Achieving durable solutions for these millions of IDPs in long-term limbo is complicated by a range of factors, including the lack of resolution to conflicts, a long economic recovery period, inadequate community infrastructure, weak rule of law and property disputes. Innovative approaches by governments, national civil society and humanitarian, human rights and development organizations alike are needed to allow these IDPs to resume normal lives.

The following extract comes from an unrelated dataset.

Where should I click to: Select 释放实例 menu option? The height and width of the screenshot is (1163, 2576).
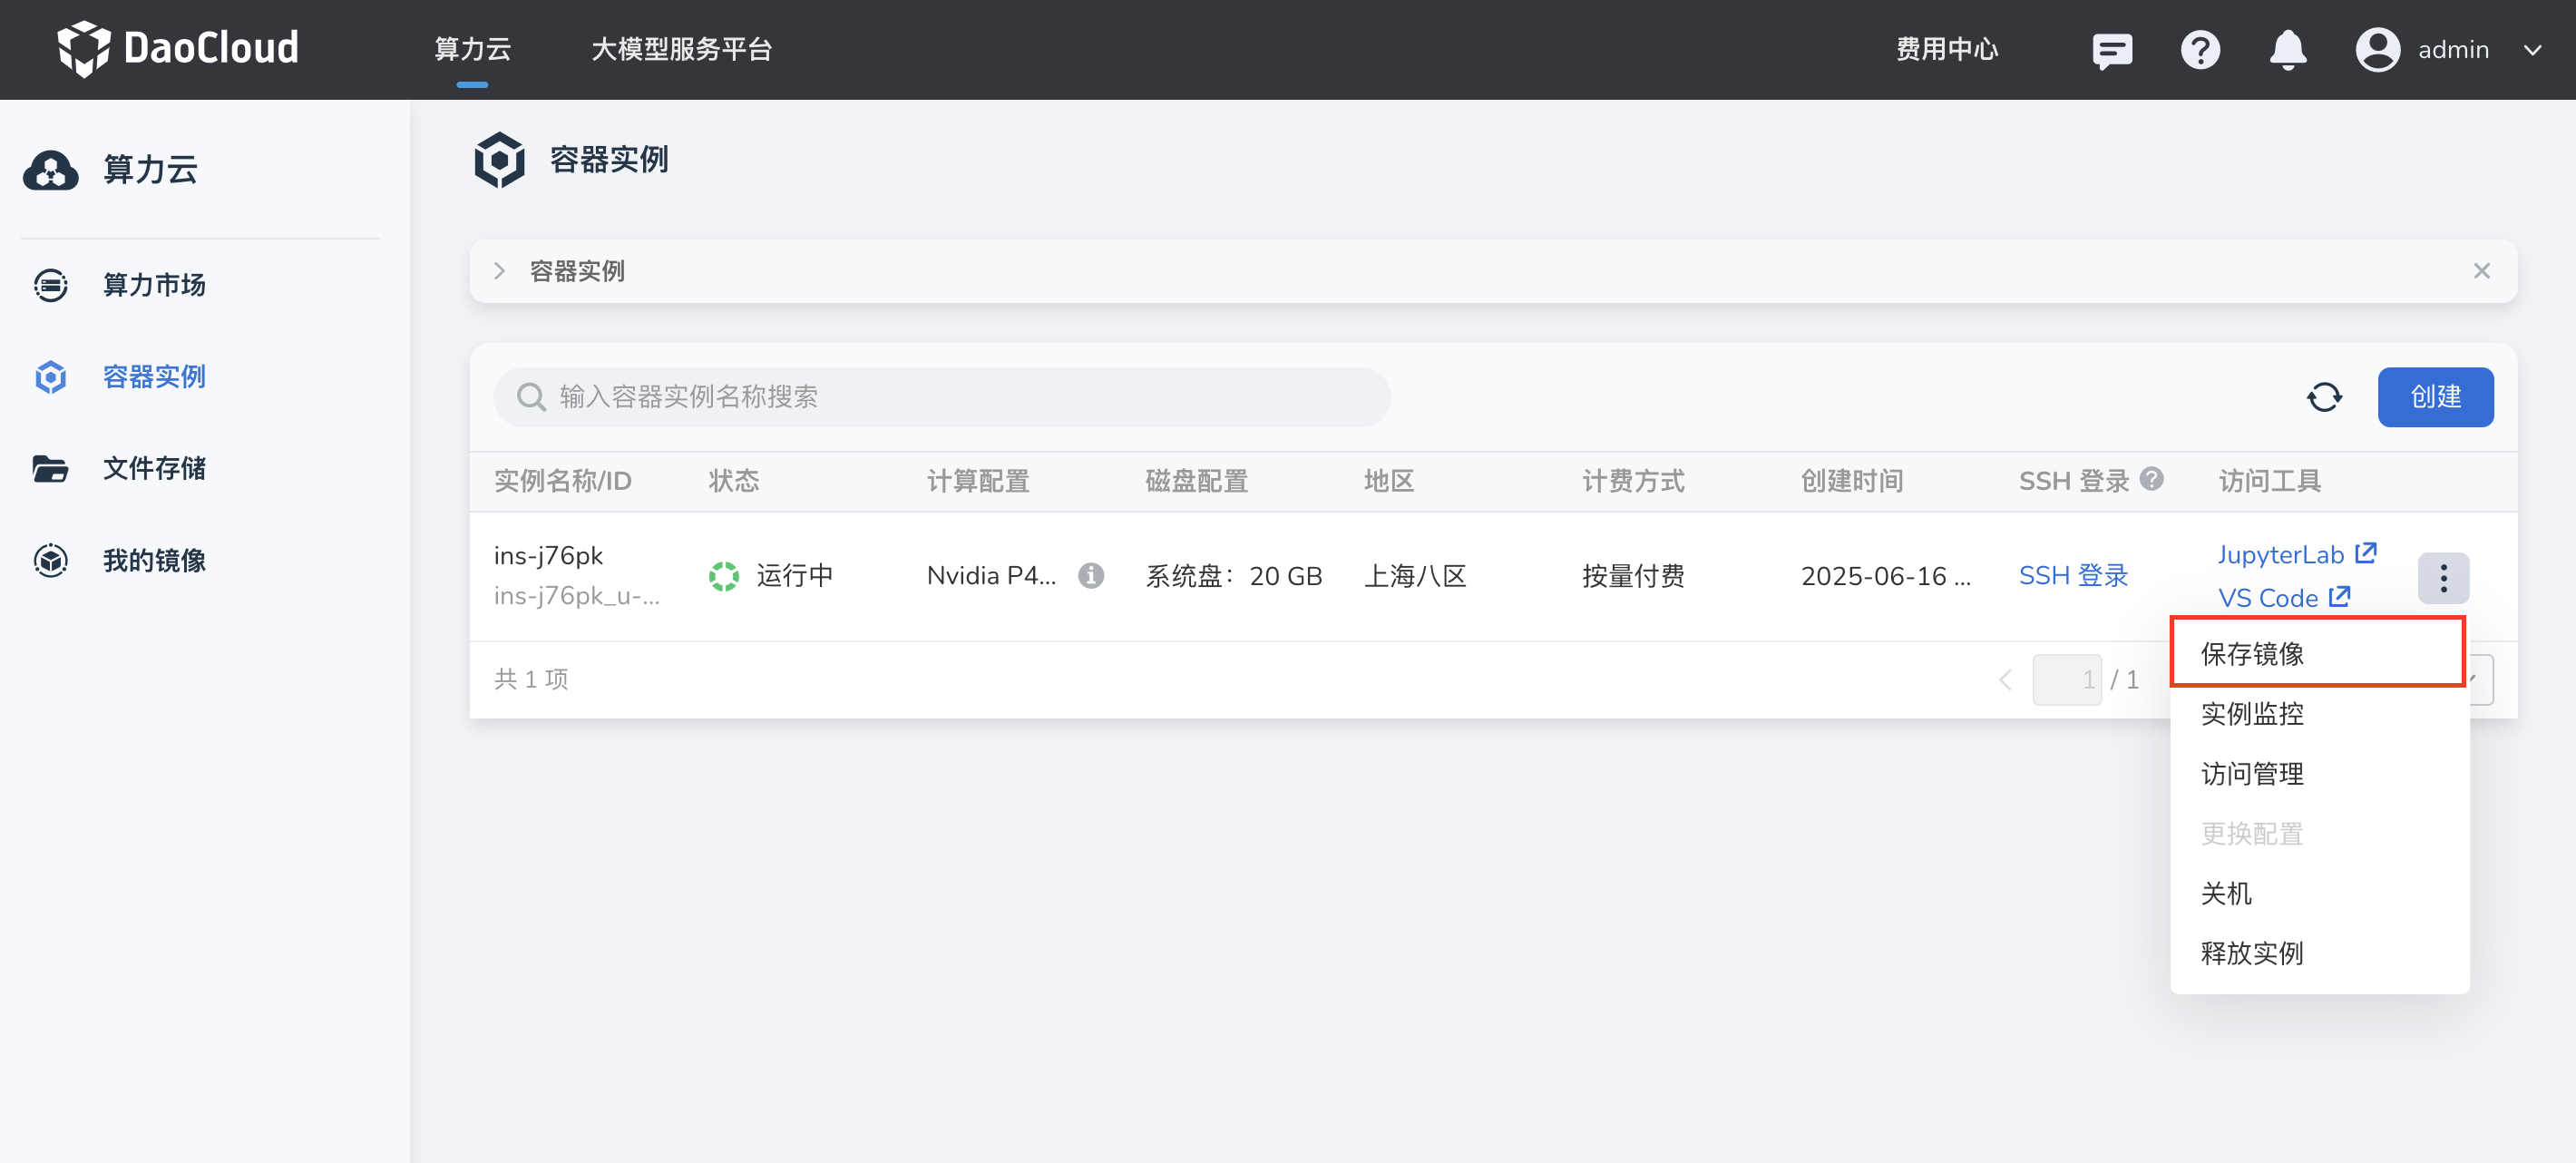click(2251, 953)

In order to draw attention to the challenges and possibilities of achieving a durable solution through local integration, the Brookings-Bern Project on Internal Displacement, IDMC/NRC, UNHCR and UNDP decided to organize a second seminar focusing specifically on local integration in protracted internal displacement situations. The Second Expert Seminar on Protracted Internal Displacement, “IDPs in Protracted Displacement: Is Local Integration a Solution?” took place on 19-20 January 2011 in Geneva. 

The seminar brought together about 100 participants from around the world, from a range of backgrounds and organisations. They included representatives of governments and civil society organisations in countries with protracted internal displacement, international humanitarian and development organisations (including UN agencies) donors, research organisations, academics and other experts. The Chatham House Rule was in effect during the meeting to allow participants to speak more freely.

The seminar focused on the experiences of six countries with protracted internal displacement – Burundi, Colombia, Georgia, Serbia, southern Sudan and Uganda. For each country field research was commissioned and the resulting case studies were distributed before the seminar. Other background materials circulated to participants included an overview of local integration of IDPs in protracted displacement and reference materials relating to durable solutions. This report summarizes the proceedings and outcomes of the seminar.